In questa occasione viene presentata al pubblico uno spettacolo compiuto, quello di Agata Marchi, che ha al centro le figure di una nonna e una nipote che, mentre giocano a nascondino ai confini del tempo, si raccontano storie del passato e del presente, fatte di saggezza popolare, per conservare un filo di ricordi che tengano vivo il mondo. In questo gioco si manifesta la Comadre, la “cantadora”, donna che vive ai confini del deserto, della foresta, in riva al mare, della quale si dice che attraverso il suo canto possa risvegliare le creature della terra. Lo spettacolo è una riflessione sulla memoria e sull’avere cura: avere memoria significa anche avere cura di ciò che è stato in maniera condivisa.
La drammaturgia dello spettacolo si sviluppa a partire da una ricerca su ricordi della biografia della stessa Agata Marchi e dal mescolarsi con essa di suggestioni poetiche e narrative che l’artista ritrova in testi come “La Briganta” di Maria Rosa Cutrufelli, “Rabbia Proteggimi” di Maria Edgarda Marcucci e un’intervista a Maria Annunziata Tolomelli, la più giovane staffetta partigiana di Bologna.

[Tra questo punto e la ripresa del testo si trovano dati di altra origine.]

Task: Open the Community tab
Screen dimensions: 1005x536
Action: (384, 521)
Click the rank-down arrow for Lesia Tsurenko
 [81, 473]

Agata Marchi si laurea nel 2021 al Dams di Bologna. Nel 2018 con il monologo “Memorie di una signora per bene” vince il concorso nazionale “Estrocorti” e il premio come miglior attrice al concorso nazionale “Cortocircuito”. Con lo spettacolo “Comadre/La Cantadora” di cui, oltre ad essere attrice, cura regia e drammaturgia, vince il premio come miglior attrice al “Roma Fringe Festival 2024” e una menzione speciale al bando “Teatro Voce della Società Giovanile 2025” promosso da Endas Emilia-Romagna ed è finalista al “Festival Teatrale di Resistenza” di Casa Cervi, 2025. Collabora con diverse associazioni sul territorio come formatrice per bambini, ragazzi e adulti.